3. Gaming streams outdraw most cable programs as nearly 9 million watch Friday Fortnite. According to JohnWallStreet, more than 8.8 million unique viewers live-streamed Week 4 of Friday Fortnite, an invite-only esports tournament for prize money hosted by well-known streamers and sponsored by UMG; making it the most-watched gaming competition to date. To put that figure in perspective, 5.3 million people tuned into coverage of the first round of 2018 NFL Draft, the 2017 MLB LCS averaged 6.3 million viewers, 7.9 million people watched the season finale of AMC’s “The Walking Dead,” and the second most watched NBA Conference Finals in 16 years drew just over 9 million fans.
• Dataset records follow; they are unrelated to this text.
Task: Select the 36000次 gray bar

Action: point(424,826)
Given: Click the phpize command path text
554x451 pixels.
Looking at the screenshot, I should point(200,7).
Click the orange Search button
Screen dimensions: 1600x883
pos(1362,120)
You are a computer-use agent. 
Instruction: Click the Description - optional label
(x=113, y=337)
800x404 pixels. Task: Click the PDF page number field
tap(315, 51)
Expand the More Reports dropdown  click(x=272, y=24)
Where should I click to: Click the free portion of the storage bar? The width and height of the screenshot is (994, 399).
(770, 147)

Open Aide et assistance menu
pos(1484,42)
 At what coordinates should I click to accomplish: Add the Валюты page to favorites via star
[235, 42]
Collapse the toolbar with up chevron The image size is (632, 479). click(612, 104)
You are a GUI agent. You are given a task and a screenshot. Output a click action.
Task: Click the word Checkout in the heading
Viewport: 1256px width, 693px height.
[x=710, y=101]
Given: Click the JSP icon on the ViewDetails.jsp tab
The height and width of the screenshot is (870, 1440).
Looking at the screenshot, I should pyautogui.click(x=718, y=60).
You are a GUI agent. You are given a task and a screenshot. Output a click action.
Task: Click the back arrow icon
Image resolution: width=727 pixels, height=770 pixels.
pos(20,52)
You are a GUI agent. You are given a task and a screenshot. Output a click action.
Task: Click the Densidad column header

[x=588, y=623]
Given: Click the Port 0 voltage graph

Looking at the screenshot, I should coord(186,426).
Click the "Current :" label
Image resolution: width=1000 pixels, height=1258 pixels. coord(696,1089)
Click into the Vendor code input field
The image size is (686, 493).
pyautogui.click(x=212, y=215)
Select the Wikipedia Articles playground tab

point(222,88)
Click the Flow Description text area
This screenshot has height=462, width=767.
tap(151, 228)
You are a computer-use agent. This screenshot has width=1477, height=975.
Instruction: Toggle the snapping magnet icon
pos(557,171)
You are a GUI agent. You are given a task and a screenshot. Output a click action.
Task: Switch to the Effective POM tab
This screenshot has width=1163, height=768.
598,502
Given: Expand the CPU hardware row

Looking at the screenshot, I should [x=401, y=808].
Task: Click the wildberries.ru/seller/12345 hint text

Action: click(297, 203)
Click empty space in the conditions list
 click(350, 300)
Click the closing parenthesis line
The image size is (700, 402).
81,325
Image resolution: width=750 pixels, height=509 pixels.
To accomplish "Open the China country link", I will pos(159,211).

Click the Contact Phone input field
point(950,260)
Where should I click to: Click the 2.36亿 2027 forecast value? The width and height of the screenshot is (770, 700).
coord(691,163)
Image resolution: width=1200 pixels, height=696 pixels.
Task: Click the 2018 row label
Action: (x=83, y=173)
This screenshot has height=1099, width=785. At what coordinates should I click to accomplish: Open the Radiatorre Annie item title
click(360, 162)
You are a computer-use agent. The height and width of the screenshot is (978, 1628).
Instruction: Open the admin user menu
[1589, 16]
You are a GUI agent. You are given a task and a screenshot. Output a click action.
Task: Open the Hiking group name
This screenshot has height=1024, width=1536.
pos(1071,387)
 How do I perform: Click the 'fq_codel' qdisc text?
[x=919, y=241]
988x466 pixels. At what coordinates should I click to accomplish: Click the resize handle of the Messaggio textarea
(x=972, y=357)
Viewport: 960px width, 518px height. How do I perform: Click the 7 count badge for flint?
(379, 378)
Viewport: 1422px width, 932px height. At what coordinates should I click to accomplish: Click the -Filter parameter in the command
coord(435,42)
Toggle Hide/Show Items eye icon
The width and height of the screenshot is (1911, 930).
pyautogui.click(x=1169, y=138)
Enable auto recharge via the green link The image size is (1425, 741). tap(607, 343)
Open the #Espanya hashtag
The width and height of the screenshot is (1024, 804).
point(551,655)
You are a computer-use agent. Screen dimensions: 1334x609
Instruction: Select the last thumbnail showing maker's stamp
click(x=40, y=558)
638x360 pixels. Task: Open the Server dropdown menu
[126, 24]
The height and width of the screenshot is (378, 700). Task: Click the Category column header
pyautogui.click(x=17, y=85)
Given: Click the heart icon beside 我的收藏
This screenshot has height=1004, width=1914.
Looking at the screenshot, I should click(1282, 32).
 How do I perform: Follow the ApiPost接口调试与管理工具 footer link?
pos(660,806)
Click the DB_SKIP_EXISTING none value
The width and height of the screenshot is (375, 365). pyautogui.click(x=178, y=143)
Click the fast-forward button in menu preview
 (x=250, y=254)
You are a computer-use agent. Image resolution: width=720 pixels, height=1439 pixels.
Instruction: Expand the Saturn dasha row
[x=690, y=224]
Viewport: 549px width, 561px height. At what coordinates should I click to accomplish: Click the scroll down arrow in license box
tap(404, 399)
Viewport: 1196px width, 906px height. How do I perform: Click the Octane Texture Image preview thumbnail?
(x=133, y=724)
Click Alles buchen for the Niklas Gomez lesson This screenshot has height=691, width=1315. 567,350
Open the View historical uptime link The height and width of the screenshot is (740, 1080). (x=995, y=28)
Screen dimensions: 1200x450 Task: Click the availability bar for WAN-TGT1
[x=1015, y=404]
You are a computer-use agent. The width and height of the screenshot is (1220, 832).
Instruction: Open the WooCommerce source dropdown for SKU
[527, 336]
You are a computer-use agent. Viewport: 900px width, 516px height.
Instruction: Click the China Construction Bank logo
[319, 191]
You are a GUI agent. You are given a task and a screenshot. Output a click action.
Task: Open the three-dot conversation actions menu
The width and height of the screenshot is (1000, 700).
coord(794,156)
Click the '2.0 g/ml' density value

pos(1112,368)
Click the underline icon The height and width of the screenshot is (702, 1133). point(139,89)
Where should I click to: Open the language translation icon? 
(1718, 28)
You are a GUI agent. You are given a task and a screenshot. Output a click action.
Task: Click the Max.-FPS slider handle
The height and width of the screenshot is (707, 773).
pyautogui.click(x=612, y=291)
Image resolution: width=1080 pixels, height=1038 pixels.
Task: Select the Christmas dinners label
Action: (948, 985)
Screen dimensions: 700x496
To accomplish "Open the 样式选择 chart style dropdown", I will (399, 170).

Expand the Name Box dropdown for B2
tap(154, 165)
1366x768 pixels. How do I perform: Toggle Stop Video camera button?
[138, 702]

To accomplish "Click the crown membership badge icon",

Moving forward, it’s expected that esports/gaming competitions will continue to regularly outdraw traditional television programming: Statista projects the number of gaming viewers worldwide to reach 743 million people by 2019, up +22% from 609 million in 2016. Dismiss esports at your peril – there’s a reason why sports leagues, teams, brands, athletes and communities alike are making multi-billion dollar investments in the growth market.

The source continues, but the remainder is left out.